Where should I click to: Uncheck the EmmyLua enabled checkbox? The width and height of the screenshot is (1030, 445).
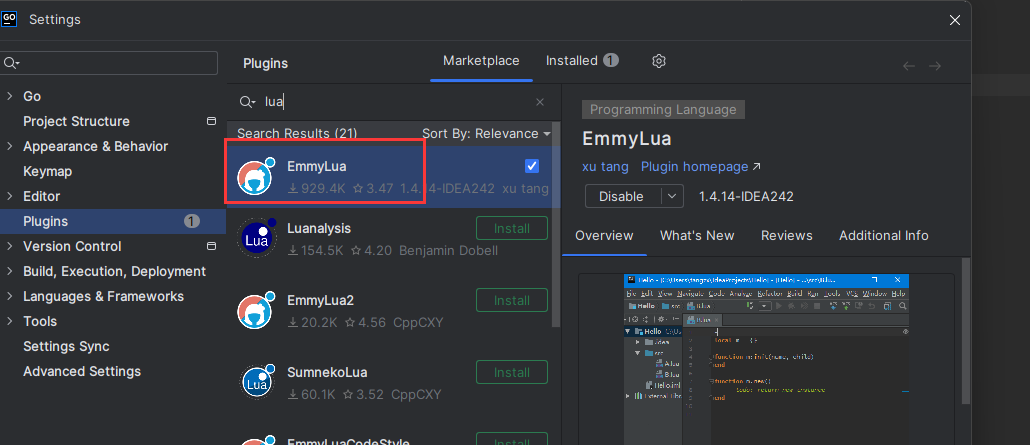point(532,166)
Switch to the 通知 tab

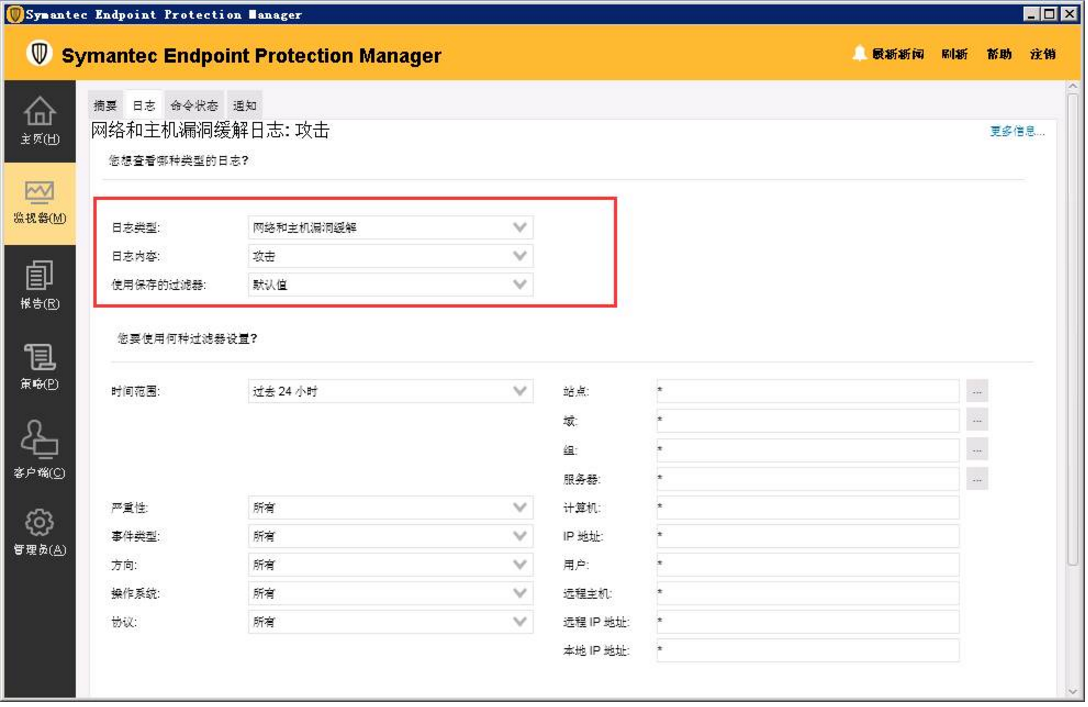243,103
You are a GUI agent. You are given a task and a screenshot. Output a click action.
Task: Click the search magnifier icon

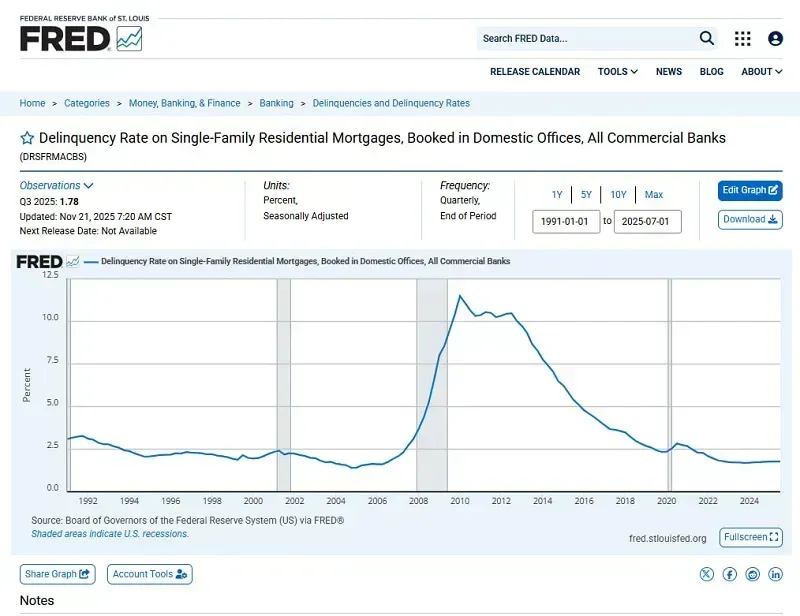click(x=707, y=39)
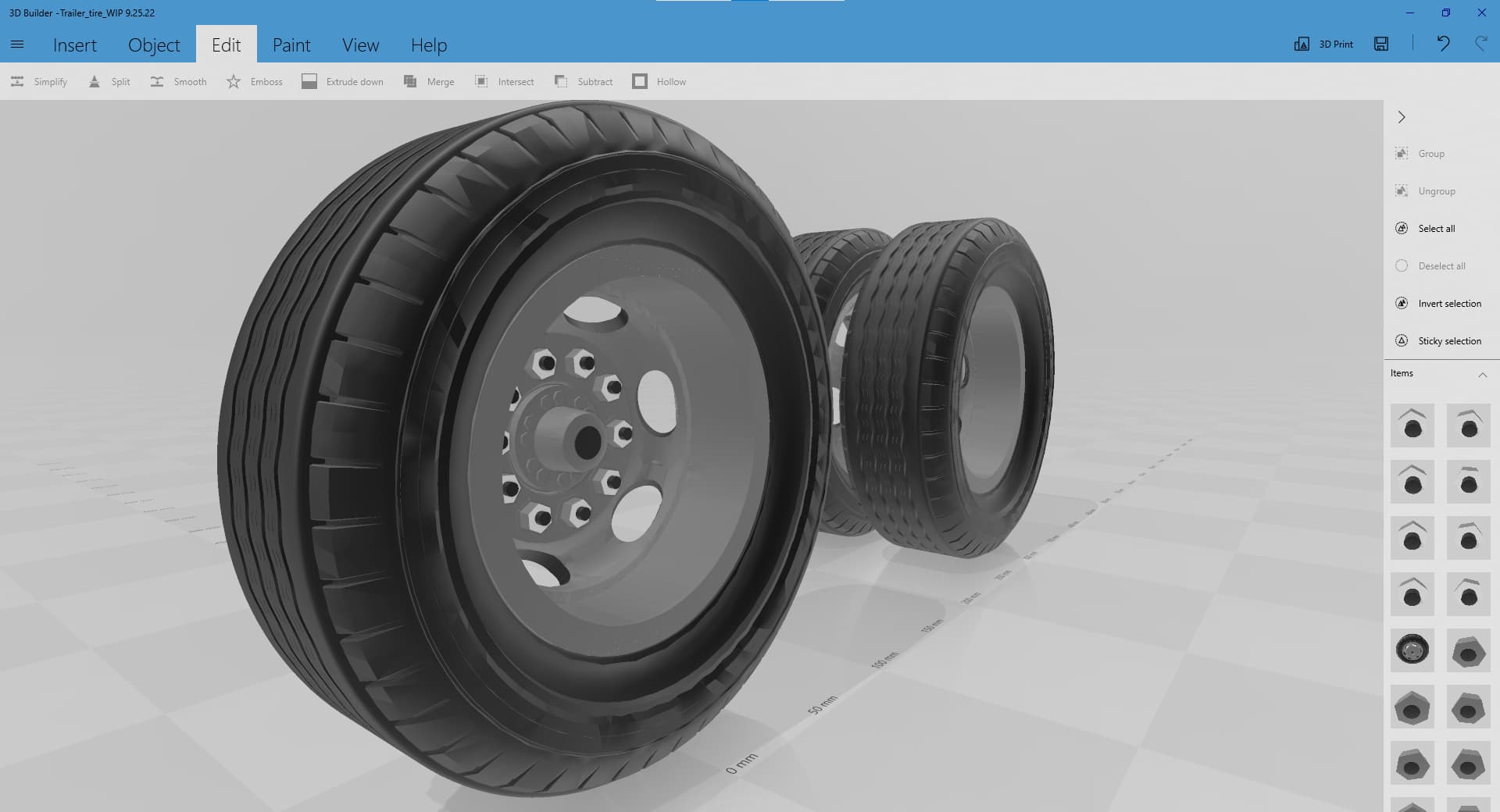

******************************

WHAT TO WORK ON: Write the material out again exactly. Skip each picture.

TASK RESULT:
Where should I click to: Uncheck the EmmyLua enabled checkbox? The width and height of the screenshot is (1030, 445).
point(532,166)
Switch to the 通知 tab

243,103
You are a GUI agent. You are given a task and a screenshot. Output a click action.
Task: Click the search magnifier icon

click(x=707, y=39)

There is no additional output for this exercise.